* [Source extract]:
☆ ☆ ☆ ☆
Independent frames are built for rotating and sliding modes. All data points sent uphole are split into groups, with each group representing a service. For instance, the MultiVibration Chassis (MVC) service requires sending three variables: axial vibration, lateral vibration, and period of vibration. In the frame, all of them are transmitted together, one after another. The toolface-update rate while sliding was required at intervals of 10-12 s. To achieve this, the toolface term has been inserted into the program between group-services, sending the data uphole alternately with other data in the group.

The position of the group service within a frame was assigned according to the subjective importance of the service. For instance the ARC* Array Resistivity Compensated Tool group of variables is considered as a primary service compared to the MVC group.

Before building an MWD frame, a brief flow chart of the content of the frame was developed to ensure that all groups and data sets were included.

Density Neutron Measurement

The VDN* VISION* Density Neutron tool tool is placed on top of the LWD string for source fishing through the drillpipe in the event that the BHA gets stuck while drilling. The VDN measurements include density, photoelectric factor (Pef), neutron porosity, and ultrasonic standoff.

Data from density sensors are acquired and binned into 16 sectors and distributed azimuthally around the borehole (when rotating). Data from neutron sensors are acquired both as circular average and in quadrants. Data from the ultrasonic sensor are acquired in quadrants only. These features are used to enhance the quality of the measurements and to yield a medium-resolution image of the borehole with density and Pef data. Therefore, the tool can deliver formation characteristics and borehole information to perform a high-level well interpretation. Large washouts are also handled with of azimuthal information.

Formation heterogeneity and alteration (e.g., vertical invasion) can be detected using density and Pef images. Density and Pef are measured using a 137Cs gamma ray source together with two sodium iodide (NaI) and photo-multiplier-tube (PMT) detectors. The nuclear pulses are acquired in a gamma ray spectrum that is used to derive density and Pef. The density standoff correction is computed with the conventional spine-and-ribs technique, which allows accurate measurements up to 1 in. of standoff.

From the earth's magnetic field, a two-coil magnetometer generates 16 sectors around the borehole. These sectors are oriented with respect to gravity in nonvertical wells.

Gamma-ray count rates are acquired in each of the 16 sectors. Thus, 16 densities and 16 Pef values are computed at any given depth; these arrays can be displayed as an image of the borehole. Data from four contiguous sectors are averaged to compute quadrants.
☆ ☆ ☆ ☆
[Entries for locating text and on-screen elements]
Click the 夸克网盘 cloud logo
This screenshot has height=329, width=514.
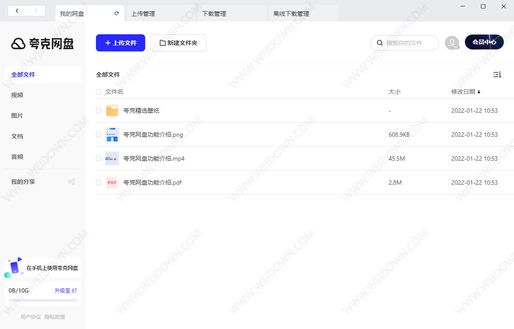point(18,43)
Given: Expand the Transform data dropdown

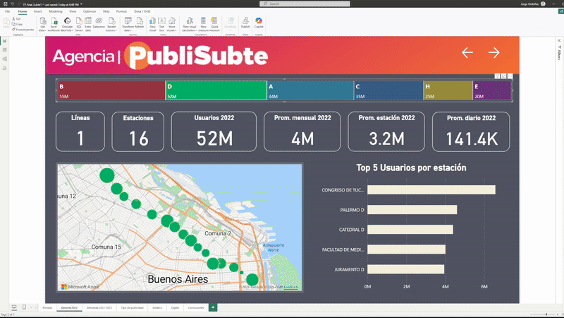Looking at the screenshot, I should coord(128,29).
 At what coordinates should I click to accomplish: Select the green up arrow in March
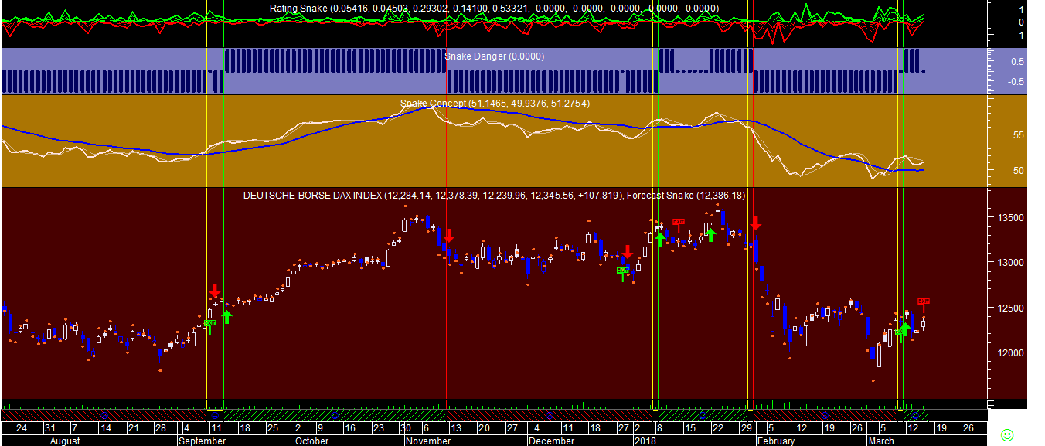904,330
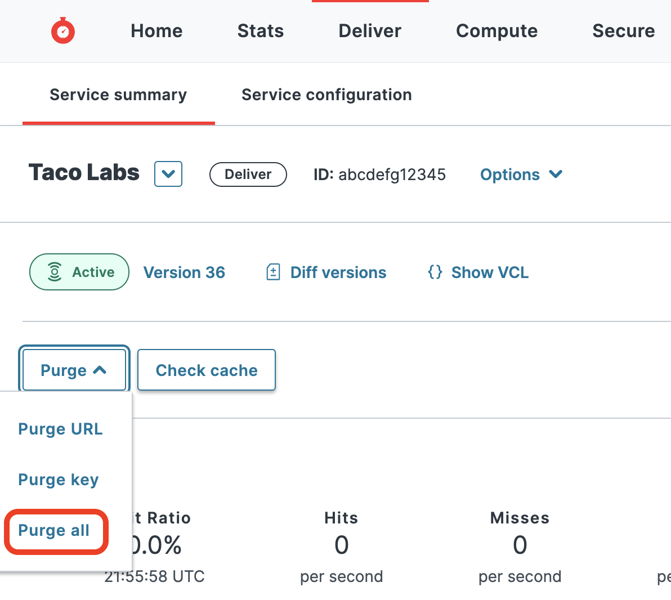Viewport: 671px width, 600px height.
Task: Open the Stats section in top navigation
Action: (260, 31)
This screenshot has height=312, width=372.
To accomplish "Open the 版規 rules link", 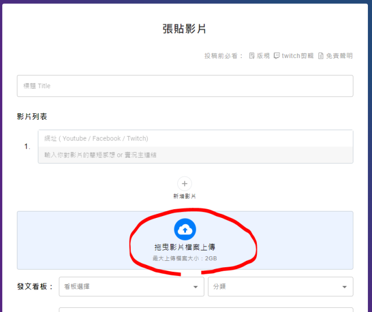I will click(x=263, y=56).
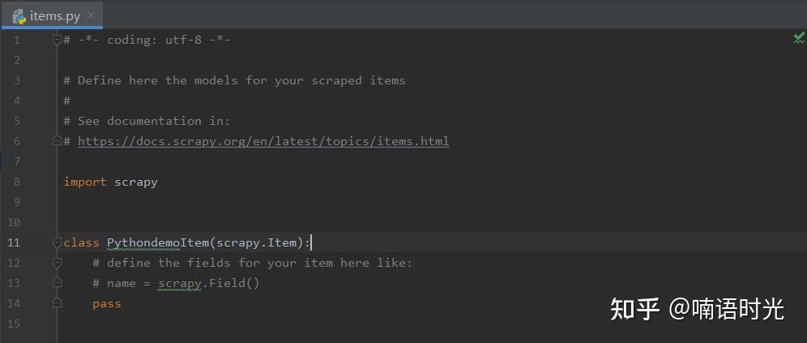
Task: Collapse the PythondemoItem class at line 11
Action: (58, 242)
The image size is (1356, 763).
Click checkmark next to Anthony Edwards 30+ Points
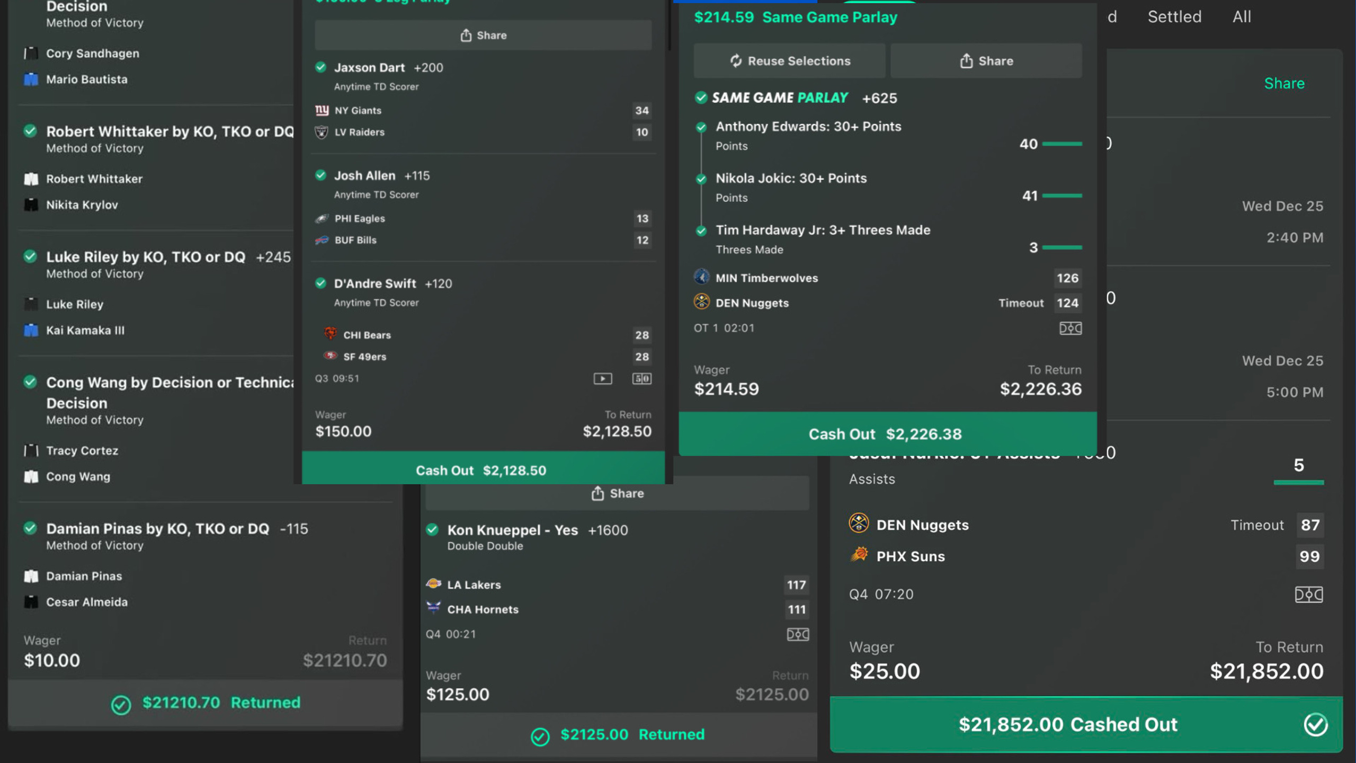[x=701, y=127]

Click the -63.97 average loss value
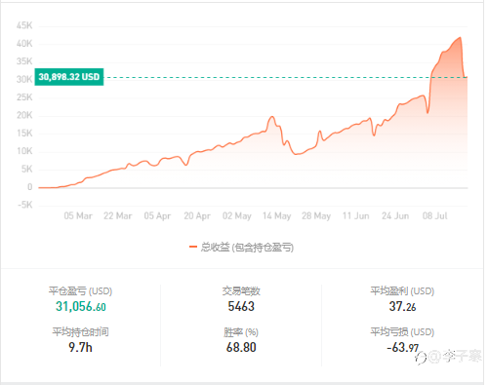click(x=402, y=348)
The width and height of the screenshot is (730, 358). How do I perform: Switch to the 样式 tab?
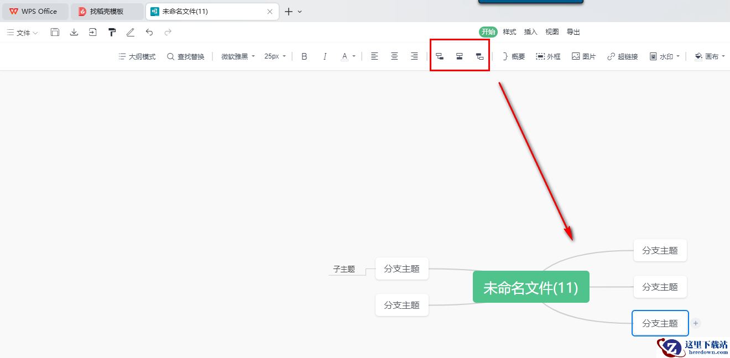click(x=509, y=32)
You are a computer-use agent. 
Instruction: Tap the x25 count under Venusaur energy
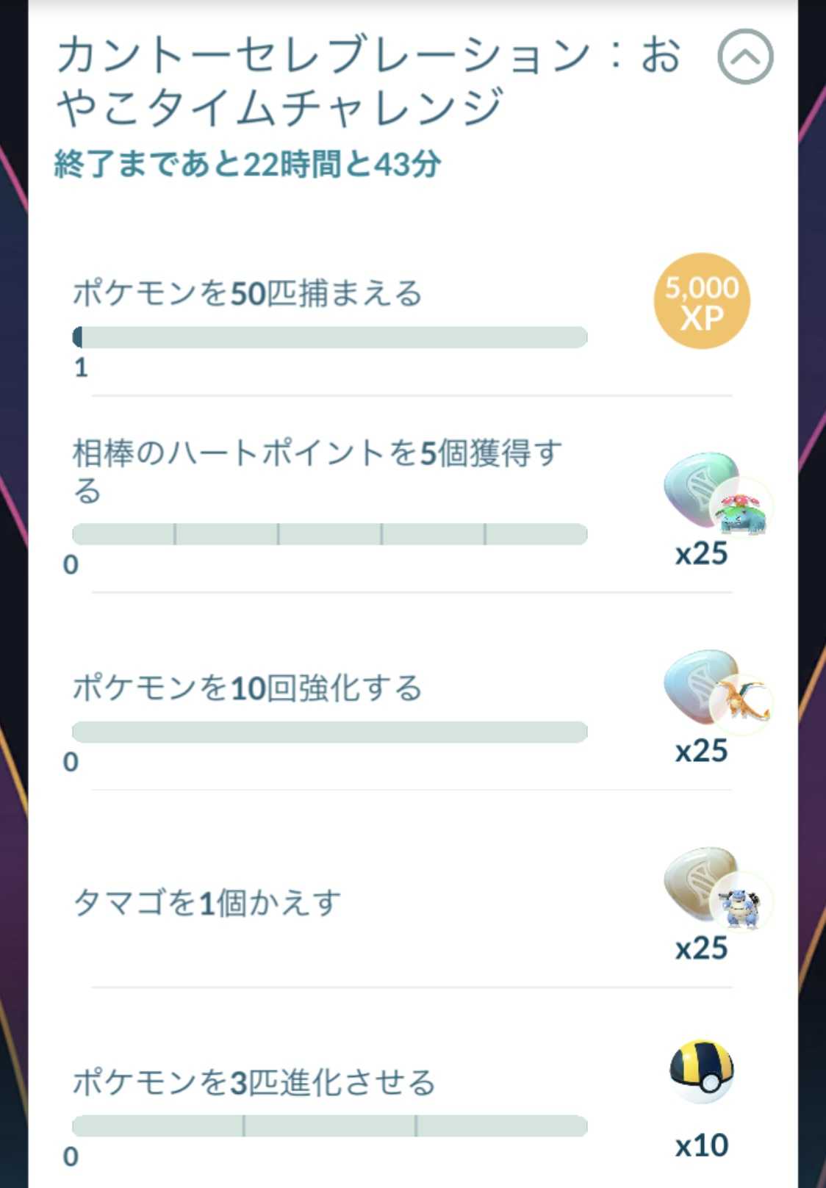[x=701, y=553]
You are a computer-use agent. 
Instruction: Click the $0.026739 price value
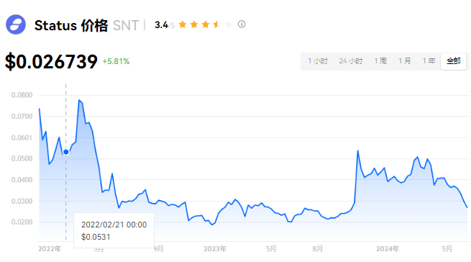click(51, 62)
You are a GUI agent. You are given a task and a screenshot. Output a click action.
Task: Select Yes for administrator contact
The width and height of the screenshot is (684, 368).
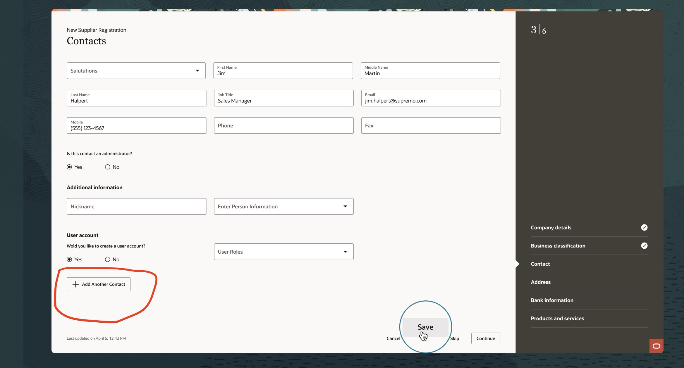coord(69,167)
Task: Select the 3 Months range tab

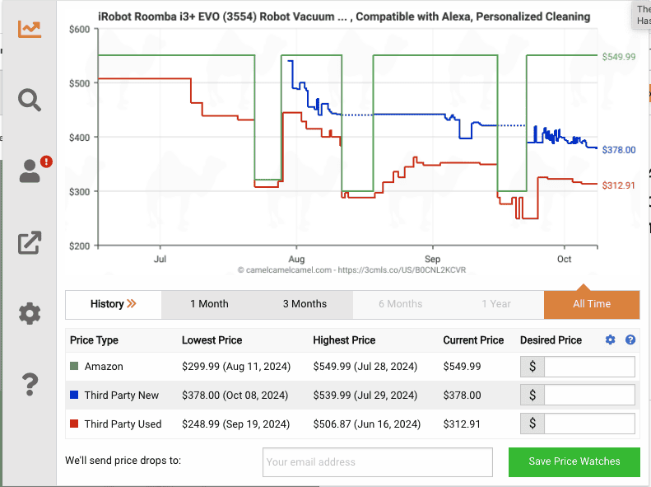Action: pyautogui.click(x=305, y=304)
☆ ☆ ☆ ☆
* [List of tasks]:
**a.** Tally the lines of the listing that contain the string "value", treating uppercase and lowercase letters as different. Give only the number.
**b.** Pick up the passage on MWD data frames and density neutron measurement after its final sentence, and continue it.

* [Written answers]:
**a.** 2

**b.**
This orientation is made with the direction and inclination (DI) information from the measurement while drilling (MWD) tool. The position of the detectors is keyed to the gravitometer sensors, which allows the detector position in the sectors to be known at any time. The sector orientation is updated with every DI survey that is taken, usually while making drillpipe joints. The DI survey defines the well trajectory. For jobs with no DI information, proper orientation can be accomplished from the well trajectory and well location (local magnetic field direction). In addition to azimuthal sectors, a rotation-per-minute (RPM) curve is derived from the magnetometer sensors when the tool is rotating. The curve is used in log interpretation to indicate whether the BHA is sliding or rotating.

The neutron measurement uses He3 neutron tubes. The tubes are arranged in two banks, positioned on opposite sides of the drill collar. There are three tubes per far spacing and one tube per near spacing for each bank.

A pulse-echo ultrasonic sensor provides a standoff measurement. The data acquisition and processing technique allows the display of minimum, average, and maximum standoff per quadrant. Vertical and horizontal diameters are displayed using the average standoffs in opposite quadrants.

Data are also recorded in downhole memory for processing at the surface after tripping out of the hole. With 5-s sampling of all average and quadrant information, the memory can accommodate up to 140 hours of data. Battery capacity is sufficient to operate the tool for 200 hours continuously at an average temperature of 200°F.

When dealing with nuclear tools on the rig, our primary concern is safety. All procedures regarding source-handling operations and storage are strictly followed. Talking with personnel on prejob meetings before commencing nuclear related operations is the most efficient way to increase awareness, remind personnel of the dangers associated with radioactive contamination, and provide instructions in case of an emergency.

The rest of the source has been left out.